Par ailleurs, le délai de cinq jours retenu par le projet de loi doit être apprécié dans le contexte d'une réforme d'ensemble des procédures juridictionnelles d'éloignement.

Dans le schéma actuel, le JLD – et c'est ce qui a été la cause de ce « remaniement » de la procédure, de façon à avoir une justice qui s'applique dans les meilleures conditions – intervient au bout de quarante-huit heures pour autoriser la prolongation de la rétention. À cette occasion, il se prononce à la fois sur la nécessité de la mesure de rétention et sur la régularité de la procédure ayant conduit au placement en rétention de l'intéressé. En revanche, il ne peut pas se prononcer sur la légalité de l'arrêté de rétention ni de la décision d'éloignement à l'origine de ce placement en rétention.

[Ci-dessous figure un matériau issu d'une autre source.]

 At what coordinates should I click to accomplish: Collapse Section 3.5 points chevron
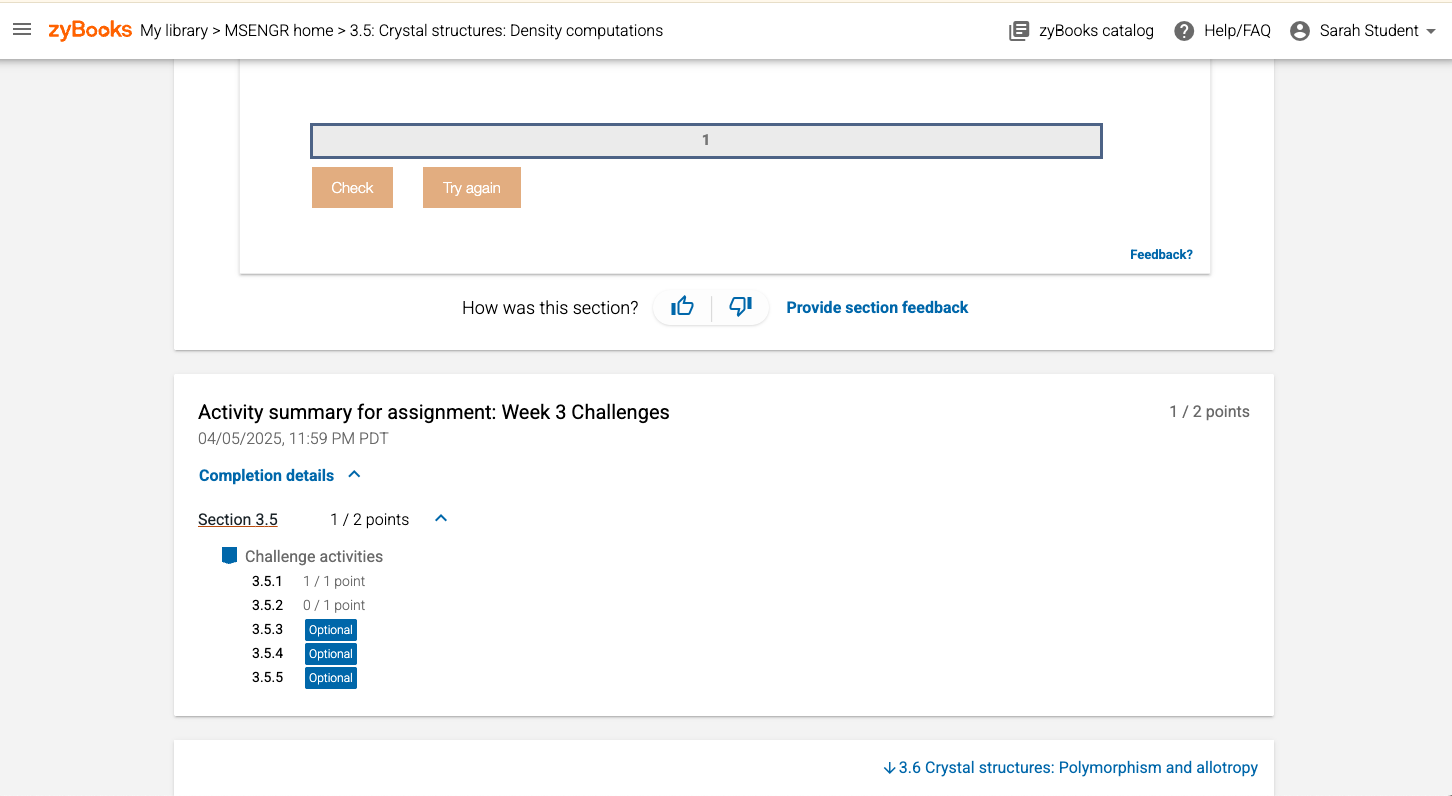(x=441, y=519)
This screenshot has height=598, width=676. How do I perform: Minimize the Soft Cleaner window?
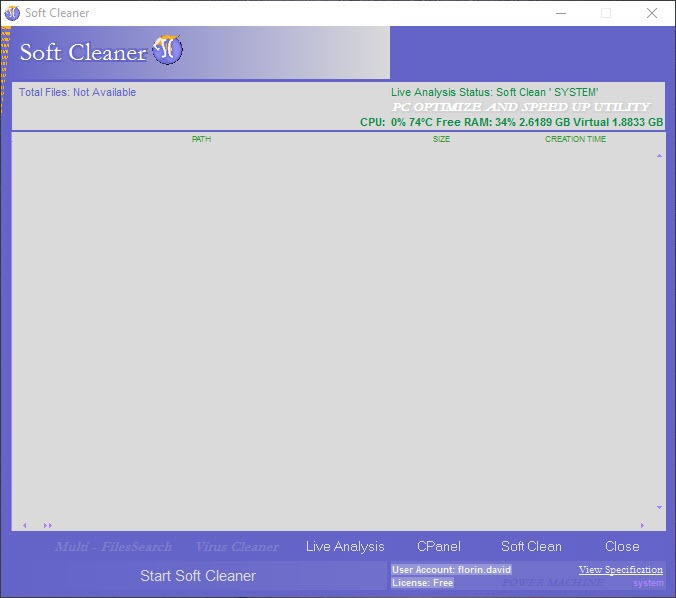(560, 13)
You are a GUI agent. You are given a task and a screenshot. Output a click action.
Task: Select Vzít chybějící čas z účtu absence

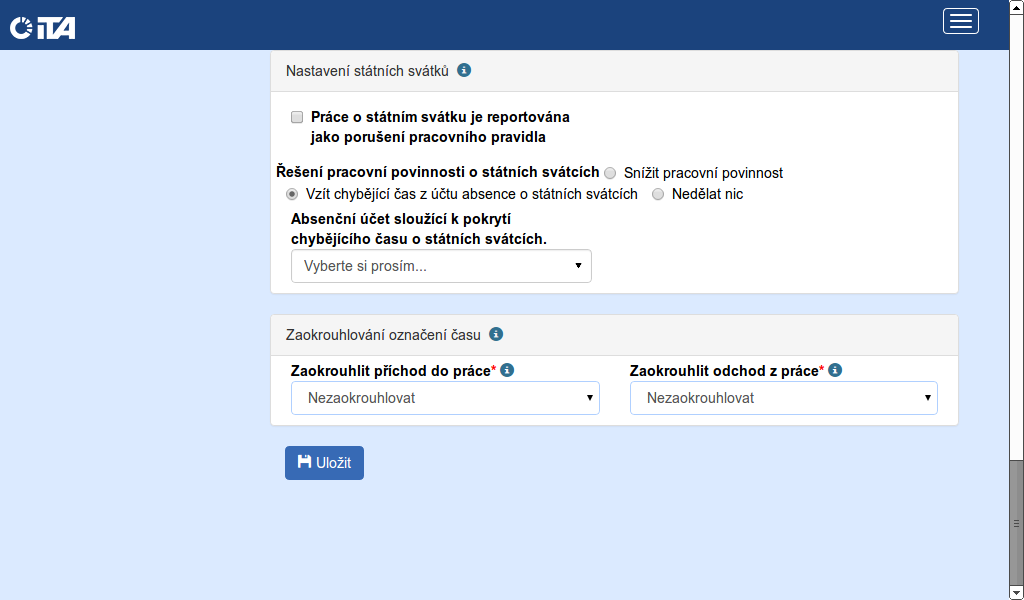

Ces mesures administratives sont jugées par le président du tribunal administratif ou son délégué, qui statue sur le recours éventuel de l'étranger dans les soixante-douze heures suivant ce recours, lequel peut être formé dans les quarante-huit heures qui suivent la notification du placement en rétention.

Le rapport de la commission sur le cadre constitutionnel de la nouvelle politique d'immigration – présidée par l'éminent juriste Pierre Mazeaud – a constaté qu'il y avait là un enchevêtrement de procédures.

L'inversion de l'ordre d'intervention du juge administratif et du juge judiciaire répond donc manifestement à l'objectif de valeur constitutionnelle d'une bonne administration de la justice. Or le délai d'intervention du juge administratif peut difficilement être inférieur à cinq jours. Il serait en effet préjudiciable aux droits des étrangers de réduire le délai de recours qui est de quarante-huit heures suivant la notification de l'arrêté de rétention. Quant au délai de soixante-douze heures fixé au juge pour statuer, il est déjà considéré comme insuffisant par les magistrats des juridictions administratives. Comme je les ai reçus il y a quarante-huit heures, monsieur le ministre, ils m'ont d'ailleurs fait part des problèmes d'organisation matérielle qu'ils rencontraient et ils m'ont chargé de vous dire que l'organisation de la magistrature administrative avait à l'évidence besoin de moyens supplémentaires. Je leur ai promis de faire passer le message, voilà qui est fait. Il appartient désormais à l'État de prendre une décision.

En tout état de cause, vous ne pouvez pas dire qu'il y a une atteinte au droit. Au contraire, c'est l'occasion de régler un imbroglio juridique incroyable entre la juridiction administrative et le JLD. La solution que nous avons adoptée est une solution de bonne justice, ce qui est un devoir constitutionnel. Elle permettra peut-être de régler des situations d'autant plus pénibles que la procédure ne permettait pas jusqu'à présent d'y voir clair.